Whether you are considering a passive, active or proactive program, it is best to take these initial steps prior to doing anything else:

What makes for successful planned giving?

The single most important contributor to the success of planned giving is the sense of identification that the donor has with the organization. There are many that will feel this is obvious but it is extraordinary how few organizations do this from a position of stated purpose. Most assume donors know what they do and how they express their mission in the world. They are wrong. You donors need constant reinforcement. But if you provide it, they will respond to it.

Good communication is also a key factor in initiating and enhancing the understanding of the organization and its services for potential donors. This also allows the organization to inform potential donors about planned giving, a concept of which many are unaware. Too many programs focus only on the “heart” of the donor. That is half a message. The “head” also plays an enormously important part in the decision making to create a gift.

The need to invest in planned giving programs should always be expected. If a Board cannot see its way clear to spend money now in the expectation of a return several years down the road, it should not be looking at planned giving.

  1. Bring your own organization on board: A planned giving program cannot operate without the full support of the decision-makers in your organization. Upper management must be fully convinced of the program’s potential, and willing to provide support through funding, people and other resources.
  2. Decide what gifts suit your organization: Depending on your organization’s size and financial sophistication, you may choose to offer a number of different planned giving options. However, if the expertise and commitment aren’t there, don’t discuss or promote certain gifts. Too many organizations decide on what they will promote by looking to what other organizations are doing. We all know what our mothers said about our friends and jumping off the bridge. We must do what is right for our organization – not follow the wrong example toward activating a program.
  3. Decide on a marketing strategy and “activate” your program: A marketing strategy is vital if a planned giving program is to achieve its maximum success rate. Program “activation” goes beyond simply starting the outreach to prospects. Communication strategies should fit resource levels and ensure that once outreach to the public is made, you are able to continue it. Before planning a marketing strategy, however, you must identify what “value” you can offer to your donors. In general, a planned giving program that is designed to obtain donations for a general endowment fund will be less successful than one aimed at something the donor can identify with.
  4. Develop an action plan: An action plan spells out how you will implement your marketing strategy – and it helps to sell the program to the decision-makers in your organization. The action plan should specify what gifts you will offer, how you will market them and what support materials you will need. It should also indicate:
    • the level of funding required for each item and where that money will come from;
    • the staff required to support the program;
    • any other assistance you may require including the support of other departments in your organization, such as data processing and research.
  5. Have a planned giving mission statement: Your program has to have a reason for being and it has to be at the core of what you say to your prospects. Why this type of gift? What will it achieve that other gifts do not? And, where does the money go? Your donors need to know.

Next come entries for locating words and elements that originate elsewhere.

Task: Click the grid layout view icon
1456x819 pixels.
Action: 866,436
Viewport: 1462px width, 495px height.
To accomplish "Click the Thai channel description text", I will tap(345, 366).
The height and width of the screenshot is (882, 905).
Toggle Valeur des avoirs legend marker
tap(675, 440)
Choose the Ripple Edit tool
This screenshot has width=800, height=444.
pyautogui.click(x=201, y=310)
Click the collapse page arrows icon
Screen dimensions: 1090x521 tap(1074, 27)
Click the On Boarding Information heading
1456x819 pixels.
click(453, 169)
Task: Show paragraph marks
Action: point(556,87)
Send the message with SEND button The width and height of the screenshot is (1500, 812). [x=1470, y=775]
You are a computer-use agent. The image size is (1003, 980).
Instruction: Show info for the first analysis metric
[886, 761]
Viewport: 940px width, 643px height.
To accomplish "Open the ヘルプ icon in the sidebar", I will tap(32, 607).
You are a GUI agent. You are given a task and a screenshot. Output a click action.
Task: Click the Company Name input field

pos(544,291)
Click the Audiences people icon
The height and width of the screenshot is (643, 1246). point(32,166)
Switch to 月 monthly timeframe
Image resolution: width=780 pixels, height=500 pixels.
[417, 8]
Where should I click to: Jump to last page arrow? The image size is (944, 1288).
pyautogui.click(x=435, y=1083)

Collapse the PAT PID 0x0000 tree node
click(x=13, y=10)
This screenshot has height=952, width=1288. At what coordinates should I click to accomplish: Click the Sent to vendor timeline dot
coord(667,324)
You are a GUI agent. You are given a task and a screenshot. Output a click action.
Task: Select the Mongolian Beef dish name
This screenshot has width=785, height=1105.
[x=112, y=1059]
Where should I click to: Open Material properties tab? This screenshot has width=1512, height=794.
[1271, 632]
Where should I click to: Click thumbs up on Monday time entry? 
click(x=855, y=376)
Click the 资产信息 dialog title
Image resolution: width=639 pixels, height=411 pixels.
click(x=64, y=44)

What makes for successful planned giving? 

The single most important contributor to the success of planned giving is the sense of identification that the donor has with the organization. There are many that will feel this is obvious but it is extraordinary how few organizations do this from a position of stated purpose. Most assume donors know what they do and how they express their mission in the world. They are wrong. You donors need constant reinforcement. But if you provide it, they will respond to it.

Good communication is also a key factor in initiating and enhancing the understanding of the organization and its services for potential donors. This also allows the organization to inform potential donors about planned giving, a concept of which many are unaware. Too many programs focus only on the “heart” of the donor. That is half a message. The “head” also plays an enormously important part in the decision making to create a gift.

The need to invest in planned giving programs should always be expected. If a board cannot see its way clear to spend money now in the expectation of a return several years down the road, it should not be looking at planned giving.